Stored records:

%%

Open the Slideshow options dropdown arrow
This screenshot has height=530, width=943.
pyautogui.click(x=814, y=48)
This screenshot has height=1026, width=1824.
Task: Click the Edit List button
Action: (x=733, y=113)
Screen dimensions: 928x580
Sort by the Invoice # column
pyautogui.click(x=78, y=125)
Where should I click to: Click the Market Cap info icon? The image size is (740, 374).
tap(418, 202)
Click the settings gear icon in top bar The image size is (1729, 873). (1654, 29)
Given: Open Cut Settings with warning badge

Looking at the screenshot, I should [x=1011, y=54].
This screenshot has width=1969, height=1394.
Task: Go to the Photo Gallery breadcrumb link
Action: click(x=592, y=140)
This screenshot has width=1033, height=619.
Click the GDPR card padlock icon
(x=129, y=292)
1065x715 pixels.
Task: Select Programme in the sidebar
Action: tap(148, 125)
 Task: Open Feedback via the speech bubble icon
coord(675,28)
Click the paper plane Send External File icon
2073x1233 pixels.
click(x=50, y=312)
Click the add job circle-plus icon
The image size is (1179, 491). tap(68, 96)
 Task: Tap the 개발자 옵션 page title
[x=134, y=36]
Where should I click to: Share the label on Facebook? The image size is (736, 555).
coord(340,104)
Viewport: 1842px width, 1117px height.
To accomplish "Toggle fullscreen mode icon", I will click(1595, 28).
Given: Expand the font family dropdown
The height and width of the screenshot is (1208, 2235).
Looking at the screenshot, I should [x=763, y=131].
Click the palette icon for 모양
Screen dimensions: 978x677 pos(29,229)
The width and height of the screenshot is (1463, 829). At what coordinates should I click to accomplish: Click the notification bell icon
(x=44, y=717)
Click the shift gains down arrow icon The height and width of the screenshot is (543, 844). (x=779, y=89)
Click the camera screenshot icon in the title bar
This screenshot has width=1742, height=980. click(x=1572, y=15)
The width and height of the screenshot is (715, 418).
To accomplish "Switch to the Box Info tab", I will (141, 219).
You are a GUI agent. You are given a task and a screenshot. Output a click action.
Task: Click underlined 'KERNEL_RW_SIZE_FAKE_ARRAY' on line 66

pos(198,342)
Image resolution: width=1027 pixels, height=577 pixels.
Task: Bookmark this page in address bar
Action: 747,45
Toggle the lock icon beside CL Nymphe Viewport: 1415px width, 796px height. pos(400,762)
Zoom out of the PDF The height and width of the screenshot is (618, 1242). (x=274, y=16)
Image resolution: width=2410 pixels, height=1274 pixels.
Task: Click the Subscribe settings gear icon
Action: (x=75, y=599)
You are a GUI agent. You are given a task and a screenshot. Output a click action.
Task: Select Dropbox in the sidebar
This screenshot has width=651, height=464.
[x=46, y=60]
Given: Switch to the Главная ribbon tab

%%

§ **Task instructions**: Repeat the whole of the data above exactly as it appears.

§ **Exercise response**:
Open the Slideshow options dropdown arrow
This screenshot has height=530, width=943.
pyautogui.click(x=814, y=48)
This screenshot has height=1026, width=1824.
Task: Click the Edit List button
Action: (x=733, y=113)
Screen dimensions: 928x580
Sort by the Invoice # column
pyautogui.click(x=78, y=125)
Where should I click to: Click the Market Cap info icon? The image size is (740, 374).
tap(418, 202)
Click the settings gear icon in top bar The image size is (1729, 873). (1654, 29)
Given: Open Cut Settings with warning badge

Looking at the screenshot, I should [x=1011, y=54].
This screenshot has width=1969, height=1394.
Task: Go to the Photo Gallery breadcrumb link
Action: click(x=592, y=140)
This screenshot has width=1033, height=619.
Click the GDPR card padlock icon
(x=129, y=292)
1065x715 pixels.
Task: Select Programme in the sidebar
Action: tap(148, 125)
 Task: Open Feedback via the speech bubble icon
coord(675,28)
Click the paper plane Send External File icon
2073x1233 pixels.
click(x=50, y=312)
Click the add job circle-plus icon
The image size is (1179, 491). tap(68, 96)
 Task: Tap the 개발자 옵션 page title
[x=134, y=36]
Where should I click to: Share the label on Facebook? The image size is (736, 555).
coord(340,104)
Viewport: 1842px width, 1117px height.
To accomplish "Toggle fullscreen mode icon", I will click(1595, 28).
Given: Expand the font family dropdown
The height and width of the screenshot is (1208, 2235).
Looking at the screenshot, I should [x=763, y=131].
Click the palette icon for 모양
Screen dimensions: 978x677 pos(29,229)
The width and height of the screenshot is (1463, 829). At what coordinates should I click to accomplish: Click the notification bell icon
(x=44, y=717)
Click the shift gains down arrow icon The height and width of the screenshot is (543, 844). (x=779, y=89)
Click the camera screenshot icon in the title bar
This screenshot has width=1742, height=980. click(x=1572, y=15)
The width and height of the screenshot is (715, 418).
To accomplish "Switch to the Box Info tab", I will (141, 219).
You are a GUI agent. You are given a task and a screenshot. Output a click action.
Task: Click underlined 'KERNEL_RW_SIZE_FAKE_ARRAY' on line 66

pos(198,342)
Image resolution: width=1027 pixels, height=577 pixels.
Task: Bookmark this page in address bar
Action: 747,45
Toggle the lock icon beside CL Nymphe Viewport: 1415px width, 796px height. pos(400,762)
Zoom out of the PDF The height and width of the screenshot is (618, 1242). (x=274, y=16)
Image resolution: width=2410 pixels, height=1274 pixels.
Task: Click the Subscribe settings gear icon
Action: (x=75, y=599)
You are a GUI agent. You are given a task and a screenshot. Output a click action.
Task: Select Dropbox in the sidebar
This screenshot has width=651, height=464.
[x=46, y=60]
Given: Switch to the Главная ribbon tab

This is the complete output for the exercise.